Por supuesto, no se trataba sólo de eso. Estaba la micropolifonía. También esa manera de procesar, sin citas pintoresquistas, la música del Africa Central, los gamelanes de Bali, la obra para pianola del genial Conlon Nancarroe y la de pianistas de jazz como Fats Waller y Art Tatum y, más cerca, Thelonious Monk y Bill Evans. Y una traducción verosímil al mundo sonoro de dos universos que atrajeron poderosamente al compositor: los laberintos borgeanos y las perspectivas imposibles de Mauritz Escher. Eso y, tal vez, una conciencia que mucho tenía que ver con la era del disco. La de que sus Estudios serían leídos como Obra. Que más allá de que pudieran, obviamente, elegirse sólo algunos de ellos, había un destino para ese conjunto que Bach jamás podría haber imaginado para su Clave bien temperado o para El arte de la fuga, y que estaba totalmente alejado de las maneras de circulación de la música en los tiempos de Chopin o Debussy. Una lectura en que cada uno de los Estudios podía ser tomado como intertexto de cada uno de los otros.

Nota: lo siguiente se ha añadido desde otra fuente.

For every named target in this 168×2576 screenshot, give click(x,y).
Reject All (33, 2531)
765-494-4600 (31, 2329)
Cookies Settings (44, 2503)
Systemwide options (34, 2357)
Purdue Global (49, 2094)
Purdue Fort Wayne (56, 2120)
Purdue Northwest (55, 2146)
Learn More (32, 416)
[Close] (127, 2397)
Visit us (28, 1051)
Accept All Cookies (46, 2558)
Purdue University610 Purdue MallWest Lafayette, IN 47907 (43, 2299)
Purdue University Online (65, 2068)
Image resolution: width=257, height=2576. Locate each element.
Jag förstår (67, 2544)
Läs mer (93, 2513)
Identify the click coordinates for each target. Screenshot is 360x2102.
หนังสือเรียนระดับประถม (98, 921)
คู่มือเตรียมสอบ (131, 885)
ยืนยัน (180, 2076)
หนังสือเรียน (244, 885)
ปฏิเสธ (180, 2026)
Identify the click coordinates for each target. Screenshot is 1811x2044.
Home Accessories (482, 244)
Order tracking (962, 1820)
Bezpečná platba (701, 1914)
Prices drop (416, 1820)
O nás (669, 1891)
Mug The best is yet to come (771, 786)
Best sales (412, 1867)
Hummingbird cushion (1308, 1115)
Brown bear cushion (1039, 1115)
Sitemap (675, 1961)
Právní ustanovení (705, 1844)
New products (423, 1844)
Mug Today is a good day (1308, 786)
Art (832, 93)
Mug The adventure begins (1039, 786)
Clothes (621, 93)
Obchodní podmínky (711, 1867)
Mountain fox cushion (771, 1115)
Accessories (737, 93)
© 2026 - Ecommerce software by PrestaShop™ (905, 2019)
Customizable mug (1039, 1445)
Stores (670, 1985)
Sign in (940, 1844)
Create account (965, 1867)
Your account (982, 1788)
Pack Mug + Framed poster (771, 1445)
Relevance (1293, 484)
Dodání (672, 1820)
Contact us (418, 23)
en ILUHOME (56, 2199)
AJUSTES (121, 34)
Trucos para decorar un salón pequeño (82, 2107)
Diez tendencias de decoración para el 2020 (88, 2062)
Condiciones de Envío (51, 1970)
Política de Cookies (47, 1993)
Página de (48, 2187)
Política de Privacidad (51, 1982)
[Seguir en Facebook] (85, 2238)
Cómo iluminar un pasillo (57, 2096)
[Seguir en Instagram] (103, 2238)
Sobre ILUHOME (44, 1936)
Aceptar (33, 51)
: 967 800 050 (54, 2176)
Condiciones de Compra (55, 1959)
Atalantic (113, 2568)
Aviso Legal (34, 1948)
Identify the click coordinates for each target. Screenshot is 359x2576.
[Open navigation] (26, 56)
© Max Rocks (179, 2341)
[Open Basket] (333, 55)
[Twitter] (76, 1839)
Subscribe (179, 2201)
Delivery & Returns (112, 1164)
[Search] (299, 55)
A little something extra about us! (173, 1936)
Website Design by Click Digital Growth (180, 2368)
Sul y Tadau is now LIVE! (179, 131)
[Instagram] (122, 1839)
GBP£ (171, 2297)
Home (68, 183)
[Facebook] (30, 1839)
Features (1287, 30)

De una extraordinaria demanda técnica, son pocos los pianistas que pueden tocarlos de esa manera. Que no sólo están capacitados para abordarlos a todos sino para hacerlo con una cierta idea narrativa. Con la concentración sobrehumana que implica abordar ese cosmos autosuficiente y cargado de energías infinitas. Y, posiblemente sólo haya uno, Pierre-Laurent Aimard, capaz de lograrlo con la perfección, el poder de comunicación, la intensidad y la infinita sutileza con que el conjunto de los 18 Estudios, repartidos en tres libros completados a lo largo de dieciséis años, fue presentado en la apertura del ciclo Colón Contemporáneo de este año. Aimard comenzó su recital con una de las primeras obras importantes de Ligeti, su Musica ricercata, completada en 1953. Si allí aparece la idea del ritmo como motor (la primera pieza, con una sola nota, es, de alguna manera, sólo ritmo) y el homenaje explícito a Béla Bartók, hay también, y ya desde el título, una referencia a Frecobaldi y los maestros del teclado del final del Renacimiento, para quienes el Ricercare fue una de las formas privilegiadas. Su interpretación fue deslumbrante y, casi sin pausa, encaró el Primer libro de los Estudios. Luego de un intervalo en que seguía resonando esa música, llegaron el Tercer libro y el Segundo, en ese orden. El final del último de esos estudios, “Columna infinita”, con la percusión desbocada de los agudos finales, quitó el aliento. La ovación de pie del público que colmó el teatro, casi fue poco. No había aplauso ni silbido, ni “bravo” capaz de expresar lo que allí había sucedido. Sencillamente, uno de los grandes conciertos de la historia del Colón.